Un bambino interessato da un disturbo da tic non va sgridato, e l’ingiunzione a controllare i movimenti in questione non porterà ad alcun risultato, se non ad una maggior tensione, ed anche a sentimenti di frustrazione, oltre ad un prolungamento nel tempo del fenomeno (N. Fabbro).

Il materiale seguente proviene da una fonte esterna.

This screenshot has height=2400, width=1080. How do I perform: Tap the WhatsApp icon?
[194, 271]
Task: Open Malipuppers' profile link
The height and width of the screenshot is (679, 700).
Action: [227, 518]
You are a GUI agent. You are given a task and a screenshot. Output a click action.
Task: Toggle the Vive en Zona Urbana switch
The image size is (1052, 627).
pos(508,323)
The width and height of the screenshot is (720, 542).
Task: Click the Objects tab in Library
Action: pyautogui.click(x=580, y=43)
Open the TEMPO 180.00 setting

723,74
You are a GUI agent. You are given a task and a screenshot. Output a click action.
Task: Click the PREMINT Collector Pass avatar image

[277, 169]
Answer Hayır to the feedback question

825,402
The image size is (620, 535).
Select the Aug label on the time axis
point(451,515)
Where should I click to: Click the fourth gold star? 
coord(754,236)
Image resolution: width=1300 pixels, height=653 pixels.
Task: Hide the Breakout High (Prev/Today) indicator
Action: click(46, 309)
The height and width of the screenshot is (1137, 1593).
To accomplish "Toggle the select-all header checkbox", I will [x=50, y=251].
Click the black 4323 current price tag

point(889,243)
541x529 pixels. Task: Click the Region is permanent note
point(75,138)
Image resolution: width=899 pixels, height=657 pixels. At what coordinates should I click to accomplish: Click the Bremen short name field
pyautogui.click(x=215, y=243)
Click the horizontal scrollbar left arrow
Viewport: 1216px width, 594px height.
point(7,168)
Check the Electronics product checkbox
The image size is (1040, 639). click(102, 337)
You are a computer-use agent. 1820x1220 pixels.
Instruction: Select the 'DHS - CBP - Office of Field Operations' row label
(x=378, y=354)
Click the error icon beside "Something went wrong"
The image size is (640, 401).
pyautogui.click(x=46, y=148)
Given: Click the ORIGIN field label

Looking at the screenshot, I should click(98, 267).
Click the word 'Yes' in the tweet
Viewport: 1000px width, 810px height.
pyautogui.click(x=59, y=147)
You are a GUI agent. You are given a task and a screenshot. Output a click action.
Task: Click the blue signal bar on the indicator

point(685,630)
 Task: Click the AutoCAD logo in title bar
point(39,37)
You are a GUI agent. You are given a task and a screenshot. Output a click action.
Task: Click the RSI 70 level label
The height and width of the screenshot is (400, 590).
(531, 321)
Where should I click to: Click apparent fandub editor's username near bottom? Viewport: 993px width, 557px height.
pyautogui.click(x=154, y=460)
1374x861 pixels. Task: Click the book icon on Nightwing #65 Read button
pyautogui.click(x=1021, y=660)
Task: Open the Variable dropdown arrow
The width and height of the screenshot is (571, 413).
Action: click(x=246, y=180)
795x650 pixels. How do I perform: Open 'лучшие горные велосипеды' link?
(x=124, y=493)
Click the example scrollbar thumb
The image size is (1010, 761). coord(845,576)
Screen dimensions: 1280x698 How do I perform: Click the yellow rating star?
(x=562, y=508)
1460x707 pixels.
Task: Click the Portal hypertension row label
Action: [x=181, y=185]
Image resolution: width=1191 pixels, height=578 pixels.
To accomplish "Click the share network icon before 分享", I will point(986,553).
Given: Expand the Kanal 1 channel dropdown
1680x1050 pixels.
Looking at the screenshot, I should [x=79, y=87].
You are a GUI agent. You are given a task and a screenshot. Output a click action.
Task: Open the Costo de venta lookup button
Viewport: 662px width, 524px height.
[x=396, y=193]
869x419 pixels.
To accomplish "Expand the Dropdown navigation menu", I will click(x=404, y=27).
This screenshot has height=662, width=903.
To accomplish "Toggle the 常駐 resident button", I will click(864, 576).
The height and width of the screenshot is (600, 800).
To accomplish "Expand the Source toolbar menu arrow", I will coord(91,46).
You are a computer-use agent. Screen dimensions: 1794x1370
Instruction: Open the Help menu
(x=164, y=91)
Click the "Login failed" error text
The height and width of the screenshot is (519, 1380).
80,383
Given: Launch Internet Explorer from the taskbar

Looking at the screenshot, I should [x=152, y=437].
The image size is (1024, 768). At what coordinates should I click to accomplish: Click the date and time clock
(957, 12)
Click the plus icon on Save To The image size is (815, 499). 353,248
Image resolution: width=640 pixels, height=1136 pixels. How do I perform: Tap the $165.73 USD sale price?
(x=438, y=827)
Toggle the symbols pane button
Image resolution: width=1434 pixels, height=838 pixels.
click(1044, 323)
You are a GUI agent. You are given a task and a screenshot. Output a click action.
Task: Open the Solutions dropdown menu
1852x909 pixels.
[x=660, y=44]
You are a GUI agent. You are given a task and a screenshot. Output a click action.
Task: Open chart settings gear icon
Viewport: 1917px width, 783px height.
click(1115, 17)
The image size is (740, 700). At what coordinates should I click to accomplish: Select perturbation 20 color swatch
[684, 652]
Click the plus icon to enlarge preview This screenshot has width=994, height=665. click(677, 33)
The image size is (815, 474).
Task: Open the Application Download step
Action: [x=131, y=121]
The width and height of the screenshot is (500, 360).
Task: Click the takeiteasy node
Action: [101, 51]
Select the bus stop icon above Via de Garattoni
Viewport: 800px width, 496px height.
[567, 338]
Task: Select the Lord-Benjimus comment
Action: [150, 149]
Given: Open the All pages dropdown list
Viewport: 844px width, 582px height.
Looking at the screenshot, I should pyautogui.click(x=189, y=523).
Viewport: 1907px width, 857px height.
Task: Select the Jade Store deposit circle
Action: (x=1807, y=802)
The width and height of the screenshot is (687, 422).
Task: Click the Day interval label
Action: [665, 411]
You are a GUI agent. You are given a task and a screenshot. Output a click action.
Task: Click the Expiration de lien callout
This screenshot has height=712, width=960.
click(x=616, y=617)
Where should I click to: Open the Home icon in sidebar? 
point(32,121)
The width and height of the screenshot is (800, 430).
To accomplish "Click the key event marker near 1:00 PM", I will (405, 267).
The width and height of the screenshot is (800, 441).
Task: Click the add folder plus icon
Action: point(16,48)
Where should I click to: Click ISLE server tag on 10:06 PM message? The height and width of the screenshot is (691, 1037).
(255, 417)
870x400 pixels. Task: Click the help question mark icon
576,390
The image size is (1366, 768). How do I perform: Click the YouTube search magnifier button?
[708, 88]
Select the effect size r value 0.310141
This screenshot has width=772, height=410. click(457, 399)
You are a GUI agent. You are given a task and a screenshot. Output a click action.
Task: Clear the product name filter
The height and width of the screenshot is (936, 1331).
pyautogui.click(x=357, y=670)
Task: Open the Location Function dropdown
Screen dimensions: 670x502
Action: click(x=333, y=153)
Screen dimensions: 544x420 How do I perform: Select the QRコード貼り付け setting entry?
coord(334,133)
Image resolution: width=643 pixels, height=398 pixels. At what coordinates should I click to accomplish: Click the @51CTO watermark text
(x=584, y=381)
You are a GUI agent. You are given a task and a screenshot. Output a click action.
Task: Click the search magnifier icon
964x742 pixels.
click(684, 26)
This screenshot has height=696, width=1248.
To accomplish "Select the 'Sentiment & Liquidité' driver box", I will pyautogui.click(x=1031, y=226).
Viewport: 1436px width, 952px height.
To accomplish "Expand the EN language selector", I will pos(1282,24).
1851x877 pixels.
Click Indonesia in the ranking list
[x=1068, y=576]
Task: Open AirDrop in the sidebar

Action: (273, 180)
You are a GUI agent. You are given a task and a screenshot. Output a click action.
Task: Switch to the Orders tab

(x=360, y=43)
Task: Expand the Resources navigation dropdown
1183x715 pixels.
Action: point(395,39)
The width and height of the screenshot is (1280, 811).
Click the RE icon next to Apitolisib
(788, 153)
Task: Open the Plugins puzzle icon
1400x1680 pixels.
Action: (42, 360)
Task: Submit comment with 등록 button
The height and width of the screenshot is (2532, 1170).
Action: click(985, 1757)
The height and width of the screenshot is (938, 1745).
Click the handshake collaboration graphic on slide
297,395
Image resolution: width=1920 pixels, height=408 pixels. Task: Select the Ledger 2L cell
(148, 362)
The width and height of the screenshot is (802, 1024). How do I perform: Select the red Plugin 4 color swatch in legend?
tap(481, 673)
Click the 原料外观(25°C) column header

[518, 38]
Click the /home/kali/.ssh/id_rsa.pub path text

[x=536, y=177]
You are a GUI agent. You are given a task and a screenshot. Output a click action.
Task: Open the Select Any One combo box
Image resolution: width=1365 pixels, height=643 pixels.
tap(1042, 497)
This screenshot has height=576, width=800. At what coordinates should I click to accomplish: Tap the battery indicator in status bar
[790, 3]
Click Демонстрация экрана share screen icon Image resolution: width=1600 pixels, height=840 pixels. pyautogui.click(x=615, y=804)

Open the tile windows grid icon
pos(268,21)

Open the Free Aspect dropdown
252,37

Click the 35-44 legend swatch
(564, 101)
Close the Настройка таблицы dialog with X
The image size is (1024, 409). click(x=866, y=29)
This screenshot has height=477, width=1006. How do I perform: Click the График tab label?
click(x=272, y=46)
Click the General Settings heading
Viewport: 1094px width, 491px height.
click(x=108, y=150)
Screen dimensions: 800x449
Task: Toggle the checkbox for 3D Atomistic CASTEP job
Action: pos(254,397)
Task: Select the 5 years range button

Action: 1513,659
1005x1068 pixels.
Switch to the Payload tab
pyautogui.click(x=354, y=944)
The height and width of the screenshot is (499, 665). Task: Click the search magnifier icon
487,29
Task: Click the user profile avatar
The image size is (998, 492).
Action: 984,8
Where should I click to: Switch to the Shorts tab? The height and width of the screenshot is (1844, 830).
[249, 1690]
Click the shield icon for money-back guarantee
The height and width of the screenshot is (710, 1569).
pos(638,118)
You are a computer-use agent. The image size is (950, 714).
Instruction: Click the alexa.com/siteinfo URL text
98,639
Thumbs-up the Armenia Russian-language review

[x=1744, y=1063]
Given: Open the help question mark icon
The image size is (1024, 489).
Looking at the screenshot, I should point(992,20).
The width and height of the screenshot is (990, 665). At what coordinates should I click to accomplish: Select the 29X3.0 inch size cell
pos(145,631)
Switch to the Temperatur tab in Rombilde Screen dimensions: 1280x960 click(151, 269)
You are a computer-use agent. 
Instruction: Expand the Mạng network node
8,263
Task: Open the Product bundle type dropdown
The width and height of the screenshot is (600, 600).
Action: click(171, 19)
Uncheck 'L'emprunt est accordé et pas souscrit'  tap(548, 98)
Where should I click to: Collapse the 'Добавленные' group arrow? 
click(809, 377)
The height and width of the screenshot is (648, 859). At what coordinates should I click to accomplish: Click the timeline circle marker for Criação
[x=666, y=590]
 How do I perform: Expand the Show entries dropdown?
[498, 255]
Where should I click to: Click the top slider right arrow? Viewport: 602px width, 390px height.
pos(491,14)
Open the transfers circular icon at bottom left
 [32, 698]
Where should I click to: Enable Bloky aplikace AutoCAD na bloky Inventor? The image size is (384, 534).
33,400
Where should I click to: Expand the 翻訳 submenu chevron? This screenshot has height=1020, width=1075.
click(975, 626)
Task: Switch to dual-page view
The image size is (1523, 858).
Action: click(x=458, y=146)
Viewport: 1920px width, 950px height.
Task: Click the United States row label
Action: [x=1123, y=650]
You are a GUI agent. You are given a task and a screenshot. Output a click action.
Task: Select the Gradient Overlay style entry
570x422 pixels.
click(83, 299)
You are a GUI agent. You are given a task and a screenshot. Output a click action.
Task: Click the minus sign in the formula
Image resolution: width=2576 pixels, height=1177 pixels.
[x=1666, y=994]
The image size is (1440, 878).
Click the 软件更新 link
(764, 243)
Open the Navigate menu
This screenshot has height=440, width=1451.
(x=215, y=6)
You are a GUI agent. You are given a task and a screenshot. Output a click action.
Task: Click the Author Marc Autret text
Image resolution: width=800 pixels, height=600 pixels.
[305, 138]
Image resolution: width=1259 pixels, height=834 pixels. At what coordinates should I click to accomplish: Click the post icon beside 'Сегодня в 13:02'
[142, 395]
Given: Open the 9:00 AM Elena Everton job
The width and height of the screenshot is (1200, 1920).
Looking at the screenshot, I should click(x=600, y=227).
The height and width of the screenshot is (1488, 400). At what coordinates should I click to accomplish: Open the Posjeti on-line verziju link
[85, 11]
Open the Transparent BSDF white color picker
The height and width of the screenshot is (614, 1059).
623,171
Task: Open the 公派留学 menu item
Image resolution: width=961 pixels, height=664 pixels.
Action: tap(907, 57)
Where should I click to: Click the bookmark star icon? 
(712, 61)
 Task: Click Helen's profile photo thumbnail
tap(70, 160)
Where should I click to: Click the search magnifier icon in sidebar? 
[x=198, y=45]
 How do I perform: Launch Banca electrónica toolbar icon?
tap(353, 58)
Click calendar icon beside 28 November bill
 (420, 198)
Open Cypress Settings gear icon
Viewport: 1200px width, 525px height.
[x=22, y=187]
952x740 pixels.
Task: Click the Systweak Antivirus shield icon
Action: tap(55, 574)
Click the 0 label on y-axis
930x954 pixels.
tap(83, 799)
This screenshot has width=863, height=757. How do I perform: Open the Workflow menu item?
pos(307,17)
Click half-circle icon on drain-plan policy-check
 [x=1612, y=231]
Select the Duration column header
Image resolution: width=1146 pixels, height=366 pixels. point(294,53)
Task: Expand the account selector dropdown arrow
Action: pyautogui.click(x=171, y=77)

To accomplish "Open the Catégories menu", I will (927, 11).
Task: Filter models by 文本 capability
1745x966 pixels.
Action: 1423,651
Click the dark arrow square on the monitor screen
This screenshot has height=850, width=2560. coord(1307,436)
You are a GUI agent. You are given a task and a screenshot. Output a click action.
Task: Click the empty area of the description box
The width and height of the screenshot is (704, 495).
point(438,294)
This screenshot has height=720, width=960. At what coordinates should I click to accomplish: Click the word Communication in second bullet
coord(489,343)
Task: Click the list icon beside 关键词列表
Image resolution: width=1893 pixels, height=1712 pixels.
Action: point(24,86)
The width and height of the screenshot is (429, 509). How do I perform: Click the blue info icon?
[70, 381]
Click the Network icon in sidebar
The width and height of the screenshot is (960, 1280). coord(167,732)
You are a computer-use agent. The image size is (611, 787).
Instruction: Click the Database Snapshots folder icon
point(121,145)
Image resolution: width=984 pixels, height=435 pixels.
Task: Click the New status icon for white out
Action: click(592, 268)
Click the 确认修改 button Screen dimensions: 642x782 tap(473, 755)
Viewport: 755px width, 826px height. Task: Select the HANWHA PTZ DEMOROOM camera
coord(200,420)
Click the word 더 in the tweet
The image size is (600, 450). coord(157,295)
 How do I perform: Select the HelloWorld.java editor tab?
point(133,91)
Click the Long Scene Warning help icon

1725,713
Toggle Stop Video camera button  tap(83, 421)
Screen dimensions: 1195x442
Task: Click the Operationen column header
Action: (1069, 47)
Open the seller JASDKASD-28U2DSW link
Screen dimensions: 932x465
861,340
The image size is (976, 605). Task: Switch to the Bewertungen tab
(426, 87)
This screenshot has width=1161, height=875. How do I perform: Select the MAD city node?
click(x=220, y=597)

I genitori dovrebbero semplicemente impegnarsi ad essere un sostegno positivo per i propri bambini, accettandoli per come sono senza disapprovarli se non si comportano come si vorrebbe, evitando di rimproverarli o mortificarli per un disturbo che non possono controllare, e resistendo ai tentativi di correzione dello stesso: sottolineare il tic fa sentire sbagliati e non accettati e crea ansia che a sua volta si esprime con il tic, in un “circolo vizioso”. Inoltre i bambini non vanno “caricati” delle proprie pretese o aspettative, ma “accettati” se non sono bravi come si è immaginato, o se non riescono in qualcosa.
Un atteggiamento vincente sempre, ma soprattutto in questi casi, è quello di diminuire la pressione rispetto alle varie performances, da quelle scolastiche fino a quelle sportive.
Tutto ciò da accompagnare anche con un “lavoro parallelo” che miri al superamento degli eventuali momenti di tensione presenti all’interno della famiglia, fornendo soprattutto al bambino un valido supporto nella gestione delle emozioni forti che possono con-causare i suoi movimenti incontrollati.
Un approccio di tipo cognitivo-comportamentale mirerà al riconoscimento delle sensazioni cosidette “premonitrici” e lavorerà “a monte”, insieme al piccolo, sulla gestione dell’ansia e della tensione collegate a ciò, cercando di evitare i tentativi di soppressione intenzionale dell’automatismo, in quanto quasi sempre questi ultimi comportano una crescente sensazione di tensione e disagio, rappresentano una fonte di distrazione forse più debilitante del tic stesso, e possono portare ad un prolungamento nel tempo del fenomeno (L. Isola).
Sicuramente il lavoro cardine sarà quello di insegnare al bambino le giuste modalità per riuscire a “dare voce sempre alle proprie emozioni”, a partire dal loro riconoscimento fino a giungere alla gestione di quelle negative.
Molto importante anche incoraggiare il bambino alla pratica di attività ludico-sportive di suo gradimento, che lo rilassino e, allo stesso tempo, non lo facciano sentire troppo in vista. Perché mentre tic si manifestano con maggiore intensità quando il bambino vive situazioni di tensione emotiva, gli stessi si attenuano notevolmente quando lo stesso è assorto in attività che impegnano la sua concentrazione. Quel che risulta fondamentale è comunque evitare ritmi troppo serrati delle diverse attività, lasciando lo spazio per una libertá di espressione che segua i naturali tempi del bambino.
Utile, infine, anche un lavoro che possa coinvolgere gli insegnanti del bambino, finalizzato soprattutto a fornire delle indicazioni su come gestire al meglio il disturbo “con i pari” all’interno della classe. Gli insegnanti dovrebbero spiegare ai compagni che è una cosa che può capitare e che non va derisa; al tempo stesso, potrebbero altresì evitare al bambino occasioni di stress o di eccessiva esposizione, e di competizione diretta con gli altri alunni.
In conclusione, benché nella maggior parte dei casi la risoluzione del disturbo da tic sia spontanea, un intervento psicologico specifico è raccomandato qualora a causa di ciò lo sviluppo del bambino sia minacciato in uno dei suoi ambiti, o quando la sua serenità ne risulti seriamente compromessa.